* Brief *
Keep only those lines of the records that include the string "energie".

* Input material *
┄┄┄┄┄┄
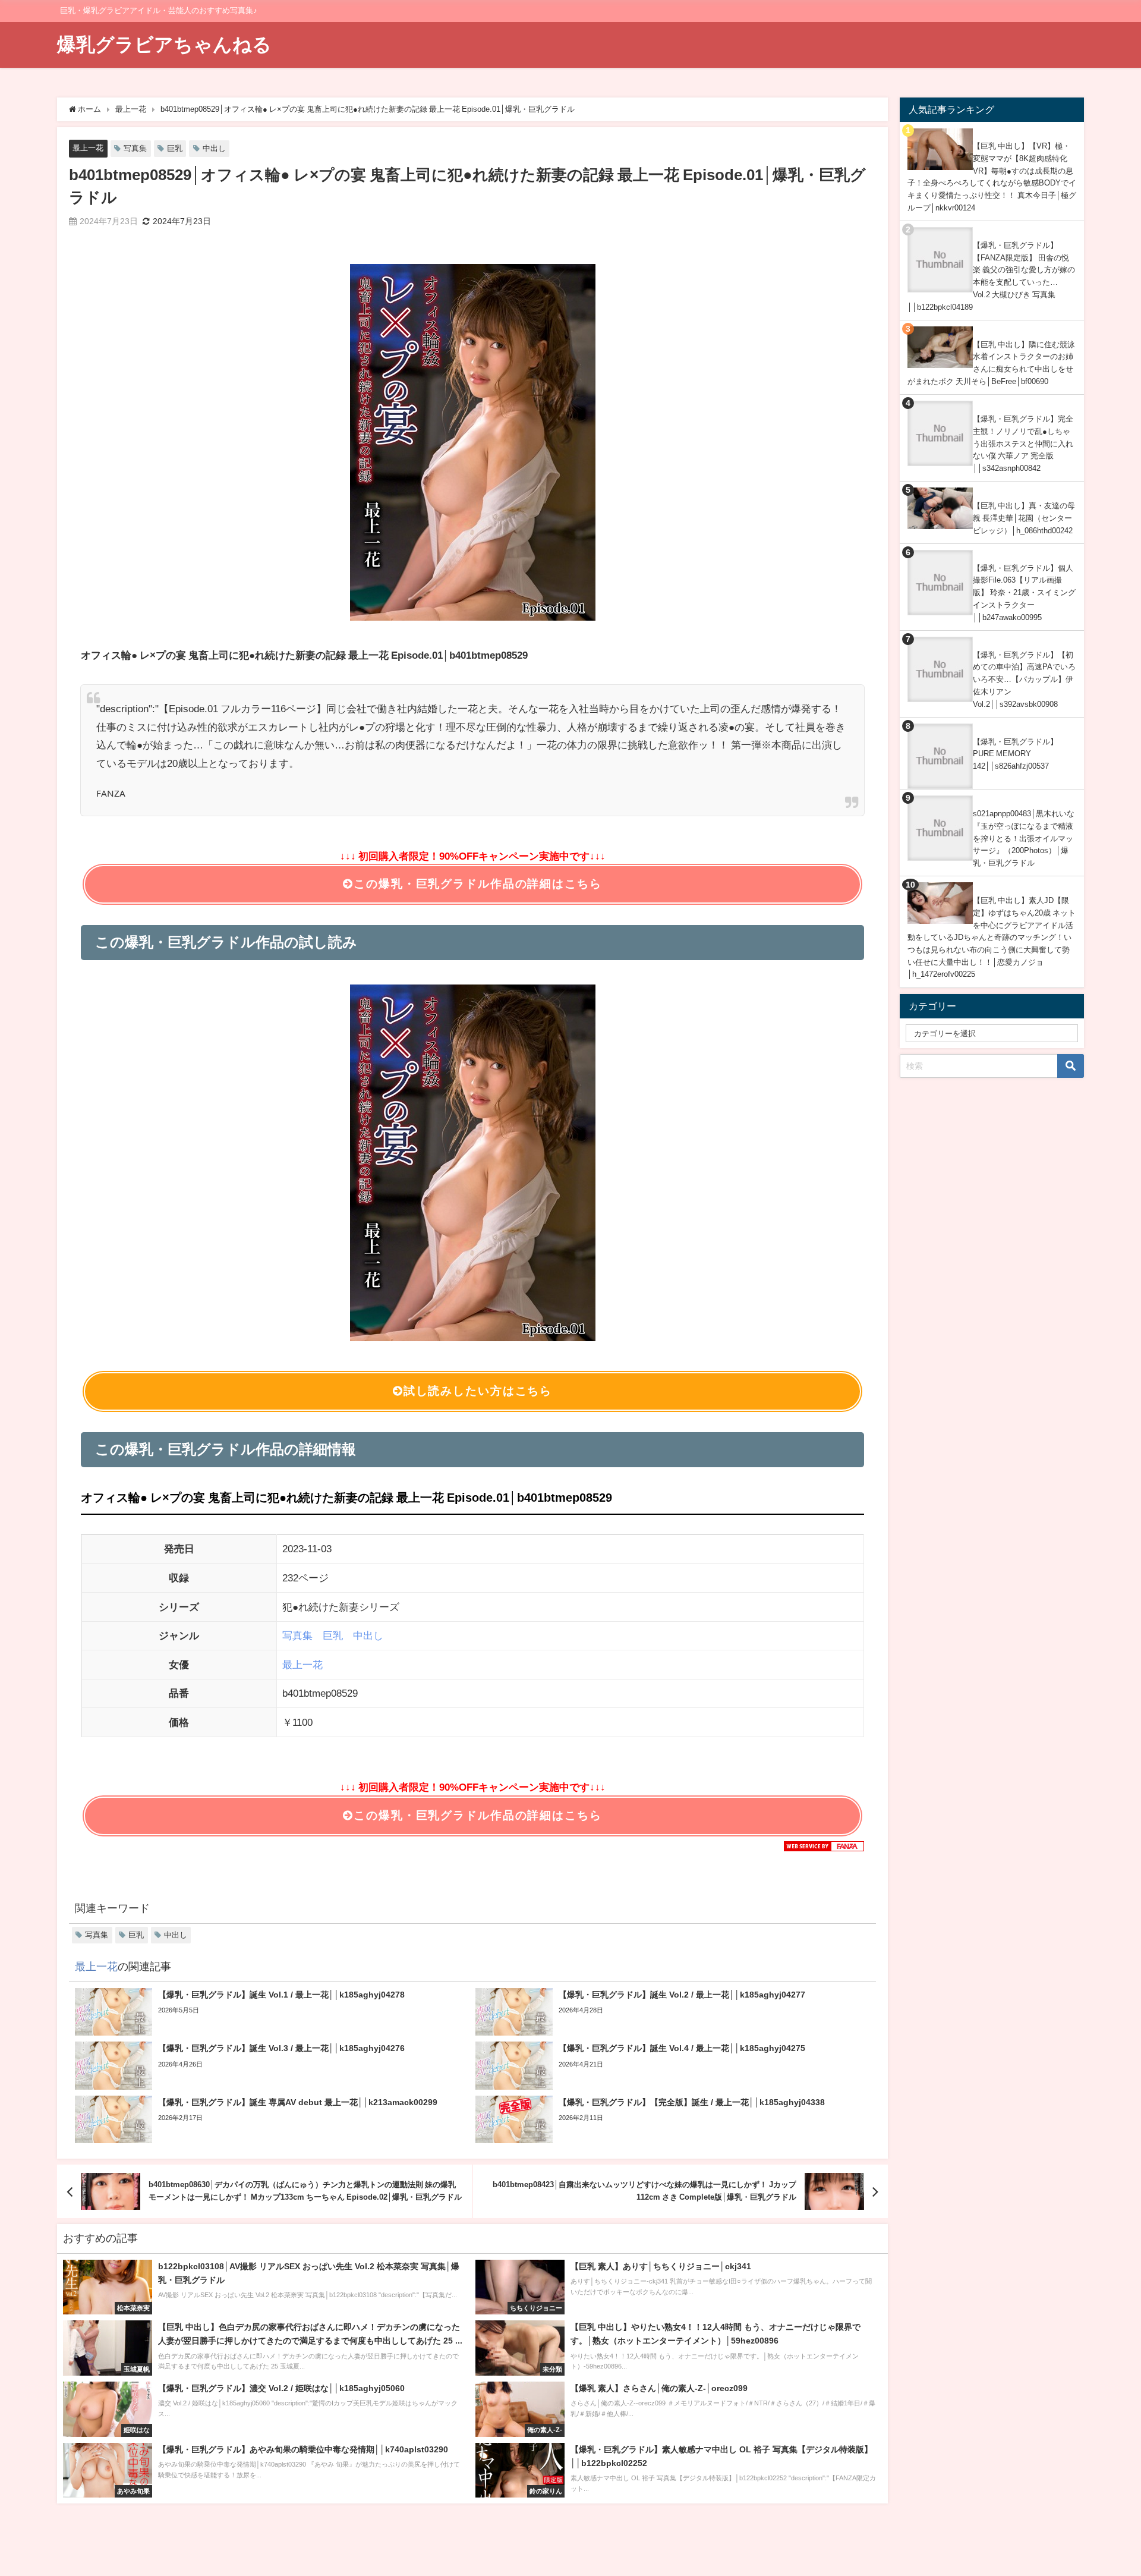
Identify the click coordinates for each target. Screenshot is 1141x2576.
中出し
┄┄┄┄┄┄
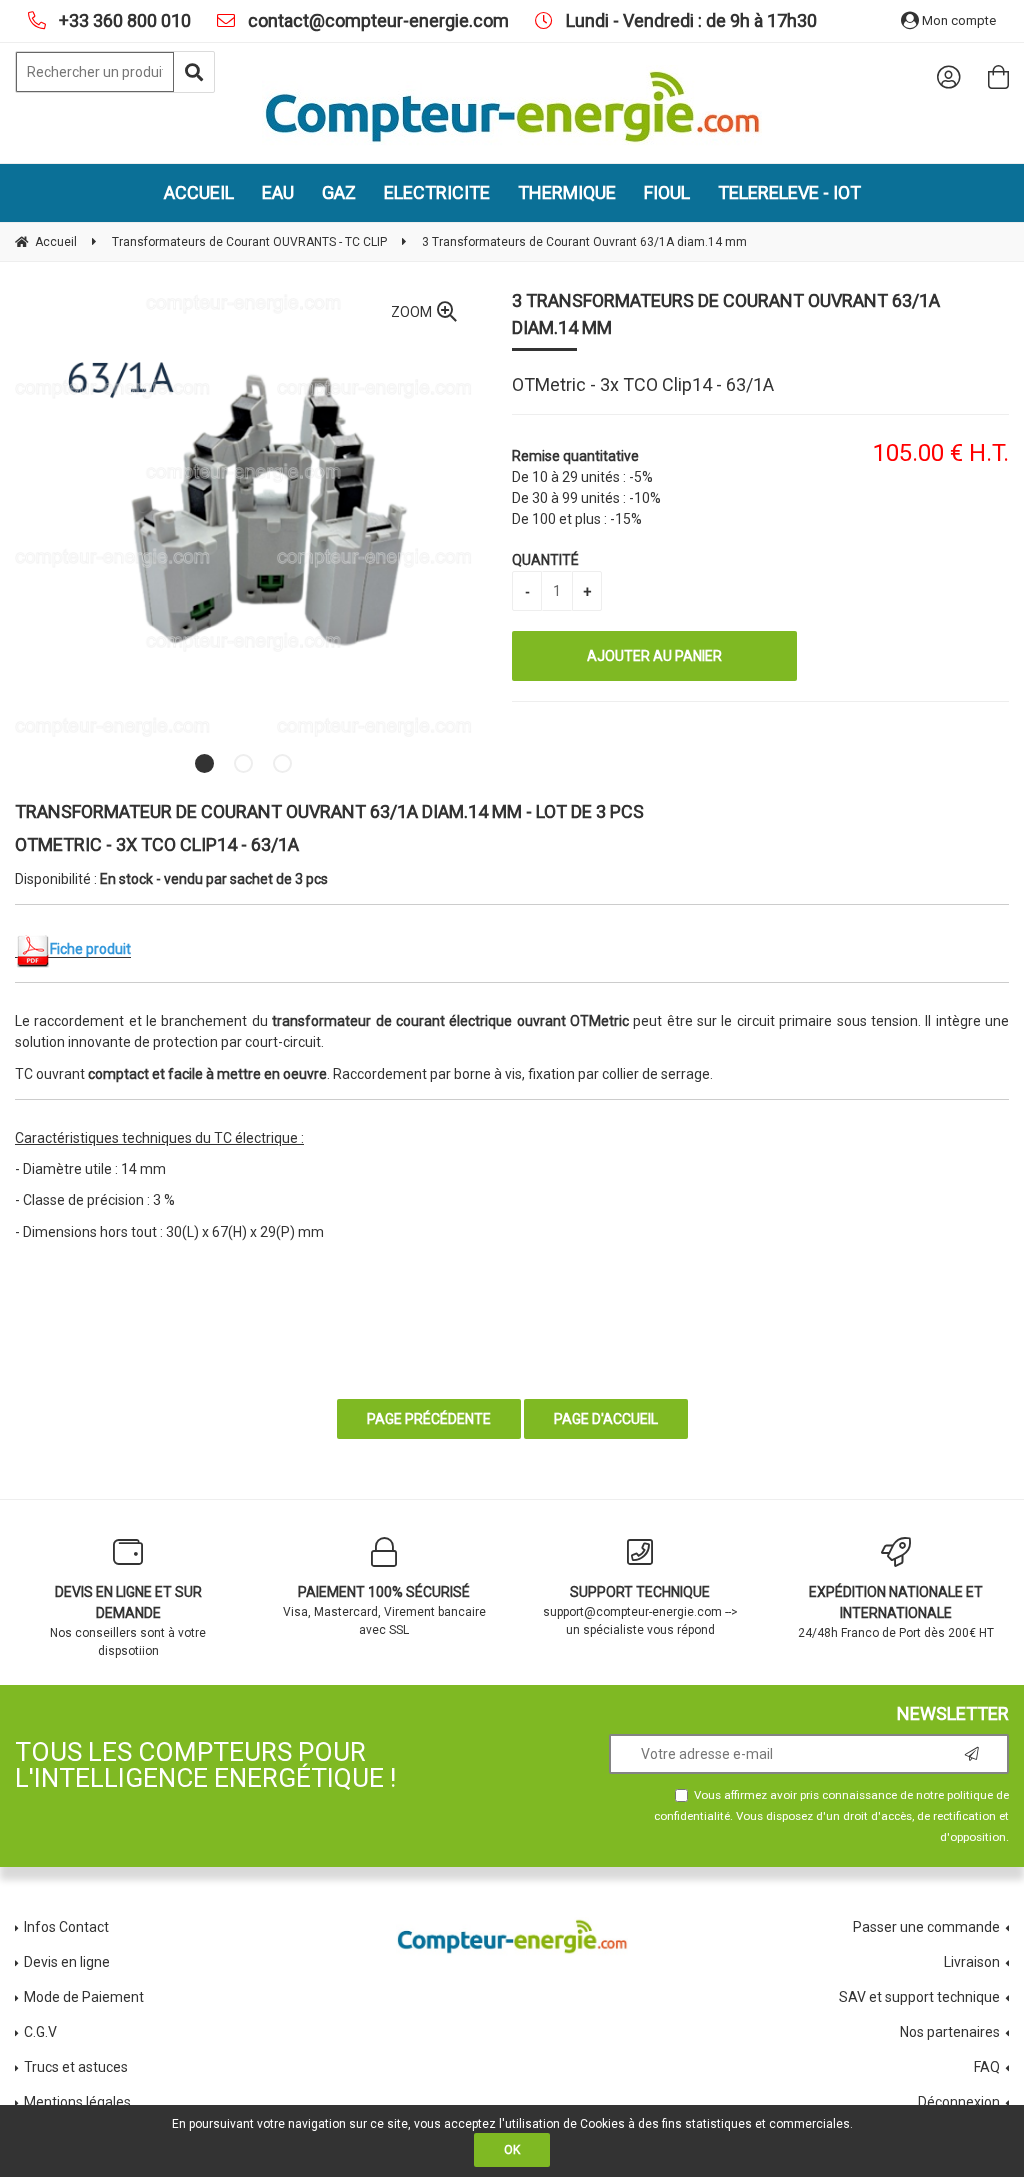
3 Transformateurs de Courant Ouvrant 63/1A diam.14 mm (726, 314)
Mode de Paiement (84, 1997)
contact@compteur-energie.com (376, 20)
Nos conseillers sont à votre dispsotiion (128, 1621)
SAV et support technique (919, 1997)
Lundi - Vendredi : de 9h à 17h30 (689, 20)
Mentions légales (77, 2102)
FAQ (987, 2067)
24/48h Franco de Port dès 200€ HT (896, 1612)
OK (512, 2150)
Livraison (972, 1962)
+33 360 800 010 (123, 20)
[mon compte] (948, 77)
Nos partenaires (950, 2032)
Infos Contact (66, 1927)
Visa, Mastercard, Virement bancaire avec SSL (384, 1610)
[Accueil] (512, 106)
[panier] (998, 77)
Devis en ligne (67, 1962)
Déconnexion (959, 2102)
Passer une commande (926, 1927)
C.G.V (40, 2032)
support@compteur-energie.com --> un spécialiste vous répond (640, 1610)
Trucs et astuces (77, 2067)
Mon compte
┄┄┄┄┄┄
* Written response *
contact@compteur-energie.com (376, 20)
support@compteur-energie.com --> un spécialiste vous répond (640, 1610)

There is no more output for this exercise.